- _SUPPLIED INFORMATION_:
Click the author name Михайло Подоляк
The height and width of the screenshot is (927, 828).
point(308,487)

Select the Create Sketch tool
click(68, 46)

--

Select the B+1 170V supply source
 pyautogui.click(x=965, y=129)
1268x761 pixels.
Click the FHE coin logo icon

---

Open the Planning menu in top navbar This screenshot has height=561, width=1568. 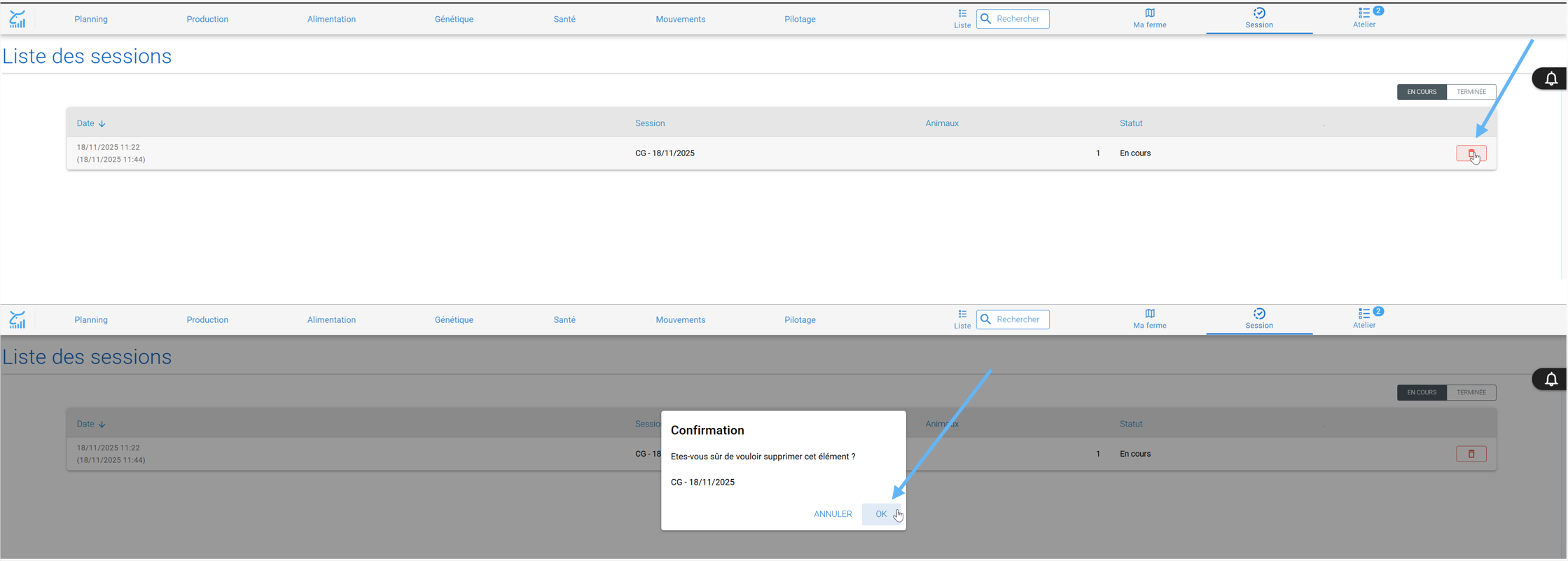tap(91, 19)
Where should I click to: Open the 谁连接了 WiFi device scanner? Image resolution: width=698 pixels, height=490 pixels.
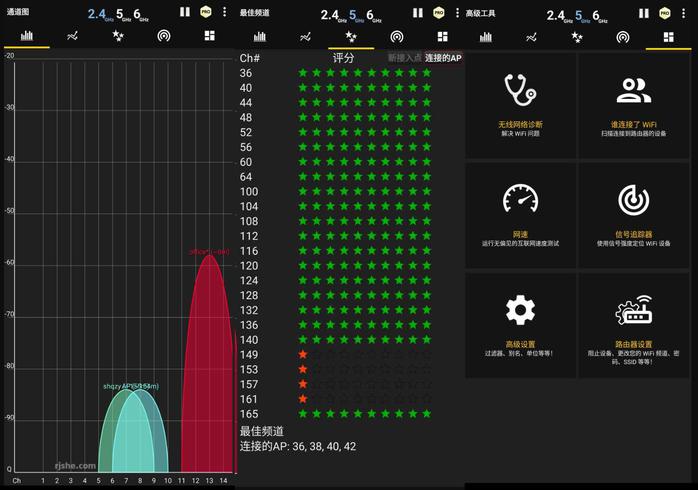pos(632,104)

- _ASSIGNMENT_: Your task is to restate, word for word, only those lines above that fall between the line holding "Select the B+1 170V supply source" and the line holding "Click the FHE coin logo icon", inclusive.

- _RESPONSE BELOW_:
Select the B+1 170V supply source
 pyautogui.click(x=965, y=129)
1268x761 pixels.
Click the FHE coin logo icon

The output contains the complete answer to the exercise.